May

Pound falls as May sets date for EU divorce

The pound approached the three-decade low set in the days following the Brexit referendum after U.K. Prime Minister Theresa May said she’ll begin the process of withdrawal from the European Union in the first quarter of 2017.

Sterling dropped to the weakest level since July 6, the day it reached its 31-year low of $1.2798, and slipped against all of its 31 major peers. Hedge-fund data showed speculators raised bets that the currency would fall.

May told delegates at her Conservative Party’s annual conference that she’ll curb immigration, stoking speculation the nation is headed toward a so-called hard Brexit — with limited access to the EU’s single market.

“Hard Brexit is a sell for the pound,” said Neil Jones, head of hedge-fund sales at Mizuho Bank Ltd in London. “I know the government line is that they don’t see a need to differentiate between hard and soft Brexit, but the market certainly does.”

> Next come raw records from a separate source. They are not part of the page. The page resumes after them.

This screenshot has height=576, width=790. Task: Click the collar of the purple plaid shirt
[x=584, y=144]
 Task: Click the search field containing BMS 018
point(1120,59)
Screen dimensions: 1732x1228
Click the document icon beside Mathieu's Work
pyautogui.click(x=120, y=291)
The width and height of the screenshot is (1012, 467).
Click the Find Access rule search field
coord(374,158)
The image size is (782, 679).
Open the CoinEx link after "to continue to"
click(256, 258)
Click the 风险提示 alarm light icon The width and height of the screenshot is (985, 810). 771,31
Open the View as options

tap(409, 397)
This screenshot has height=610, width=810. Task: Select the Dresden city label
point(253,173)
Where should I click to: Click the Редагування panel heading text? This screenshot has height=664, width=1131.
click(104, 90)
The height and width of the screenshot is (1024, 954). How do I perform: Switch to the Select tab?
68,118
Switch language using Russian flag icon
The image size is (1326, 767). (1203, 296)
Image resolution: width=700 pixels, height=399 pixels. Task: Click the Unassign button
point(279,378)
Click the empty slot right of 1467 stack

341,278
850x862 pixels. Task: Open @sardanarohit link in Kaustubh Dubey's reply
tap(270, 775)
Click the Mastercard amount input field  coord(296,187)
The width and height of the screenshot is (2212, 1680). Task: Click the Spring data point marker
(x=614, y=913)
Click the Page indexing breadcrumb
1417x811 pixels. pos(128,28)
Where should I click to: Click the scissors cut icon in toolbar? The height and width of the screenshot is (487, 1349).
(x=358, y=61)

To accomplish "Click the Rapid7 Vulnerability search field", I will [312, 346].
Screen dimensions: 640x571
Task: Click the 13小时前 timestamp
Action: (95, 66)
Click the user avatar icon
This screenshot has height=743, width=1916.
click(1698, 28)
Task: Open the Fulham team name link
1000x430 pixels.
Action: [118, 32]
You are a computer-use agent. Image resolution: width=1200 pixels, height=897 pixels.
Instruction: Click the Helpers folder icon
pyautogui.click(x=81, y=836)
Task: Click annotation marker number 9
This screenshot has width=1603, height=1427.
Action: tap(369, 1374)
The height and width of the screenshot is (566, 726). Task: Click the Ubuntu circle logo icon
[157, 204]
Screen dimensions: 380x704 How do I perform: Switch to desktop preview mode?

The pound fell 0.6 percent to $1.2889 as of 10:35 a.m. in London, after reaching $1.2846. The Bloomberg British Pound Index, which measures the U.K. currency against major peers, slumped to the lowest since the data began in 2004.

Sterling pared its losses after Purchasing Managers Index data showed U.K. factories had their best month in more than two years in September. Stocks of U.K. exporters rose, boosted by the weaker currency.

Unanswered Questions

While the setting of a deadline for the Brexit trigger removes one risk that’s been hanging over U.K. businesses, the new premier left unanswered most questions about what leaving the EU will actually look like.

Prime Minister May said she’ll invoke Article 50 of the EU’s Lisbon Treaty — which triggers two years of talks — by the end of March.

She also promised to control immigration while retaining access to the single market, though the details remain hazy. The pound has fallen 13 percent versus the dollar since the British people voted to quit on June 23, and just completed its worst quarterly run of losses since 1984, with five straight declines.

 Short positions, or bets on a weaker pound versus the dollar, outnumbered bullish wagers by 87,714 contracts last week, according to the Commodity Futures Trading Commission in Washington. It’s the first time speculators have raised bearish bets since Aug. 23, when they reached a record high.

“Despite the fact that there was a referendum, that there was a small majority in favor of leaving, that the prime minister had already said she’d trigger Article 50 at some point in the early part of next year — the moves may imply that the FX market was thinking this would never happen,” said Stuart Bennett, head of Group-of-10 currency strategy at Banco Santander SA in London.

“All that uncertainty of when the U.K. leaves, what its place will be, is just pushed to the forefront again,” he said.